Diego de Enzinas (c. 1520 – c. 15 March 1547), or Jacobus Dryander, Protestant scholar of Spanish origin, active in the Low Countries and Rome, executed by the Roman Inquisition.

Diego de Enzinas was the brother of the better-known Francisco de Enzinas. He was born into a successful merchant family in Burgos, Spain, a little before 1520. After going to the Low Countries for commercial training, he enrolled at the Collegium Trilingue of Louvain on 28 October 1538. He also studied in Paris. In March 1542 he was in Antwerp supervising the printing of a little book titled Breve y compendiosa institución de la religión cristiana. It was a translation made by his brother Francisco of John Calvin's 1538 Latin Catechism, to which was appended a translation of Martin Luther's Freedom of the Christian Man. It also contains an original prologue that may be the work of Diego (rather than Francisco) expressing a Protestant idea of justification by faith in language that would be familiar to Spanish alumbrados and Catholic humanists. Marcel Bataillon calls it 'an exceptional piece of Protestant spiritual writing' (‘un trozo excepcional de literatura espiritual protestante'). Diego planned to smuggle  copies of the book into Spain, but the Spanish Inquisition got wind of the plan. As a result, his family persuaded him to seek the relative safety of Rome, where he became part of an evangelical circle. However, the Roman Inquisition was reinstated there in 1542, and Diego fell foul of it after a letter he had written to Luther was intercepted. Under torture, Diego named the members of his religious circle. He was tried, and burned at the stake on or about 15 March 1547.

DIRECTIVE » Proceed with the biography of Diego de Enzinas, starting right after its final sentence.

Dataset items
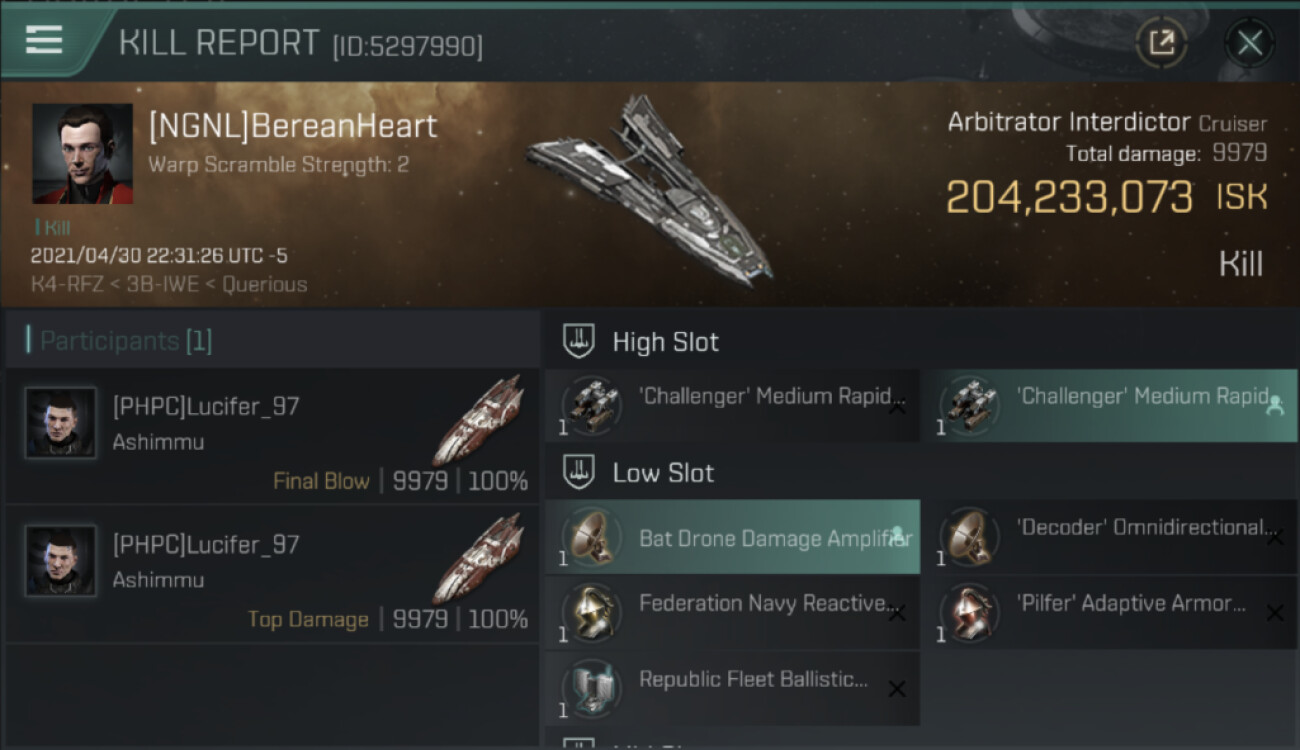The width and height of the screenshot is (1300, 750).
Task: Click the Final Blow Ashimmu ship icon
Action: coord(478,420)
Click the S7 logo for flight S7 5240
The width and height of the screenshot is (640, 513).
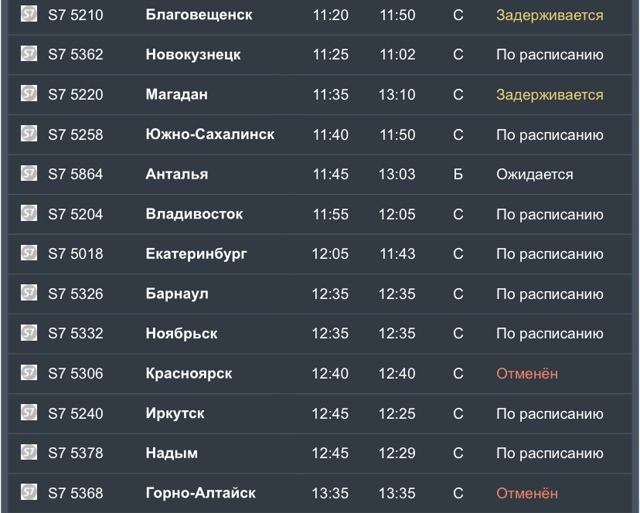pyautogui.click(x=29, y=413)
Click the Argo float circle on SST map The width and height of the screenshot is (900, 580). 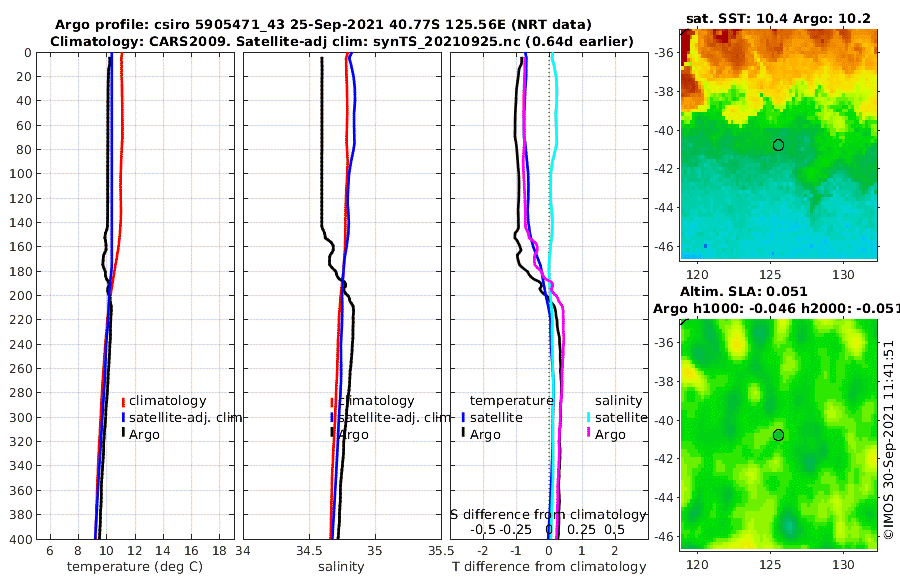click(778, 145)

TASK OUTPUT »
References
Bataillon, Marcel, 'Diego de Enzinas en Amberes: ortografía castellana de un libro prohibido', in idem, Érasme et Espagne, 3rd French ed. (Geneva 1991), vol. 3, pp. 249–75.
Bataillon, Marcel, 'El hispanismo y los problemas de la historia de la espiritualidad española (a propósito de un libro protestante español olvidado)', in idem, Érasme et Espagne, 3rd French ed. (Geneva 1991), vol. 3.
Caponetto, Salvatore, The Protestant Reformation in Sixteenth Century Italy, Anne C. Tedeschi and John Tedeschi (trans.) (Kirksville, MO, 1999), pp. 196–9, 236-7.
Enzinas, Francisco de, Epistolario, Ignacio J. García Pinilla (ed.) (Geneva 1995), p 83. A letter from Francisco de Enzinas to Juan Díaz regarding the Breve y compendiosa institución.
Herminjard, A.-L., , 9 vols (Nieuwkoop 1965), vol. 9, no. 944a. A letter of Diego de Enzinas (Jacobus Dryander) to Joris Cassander regarding the Breve y compendiosa institución.
Luther, Martin, Werke: kritische Gesamtausgabe: Briefwechsel, vol. 11 (Graz 1966), no. 4180. Letter of Diego de Enzinas to Martin Luther.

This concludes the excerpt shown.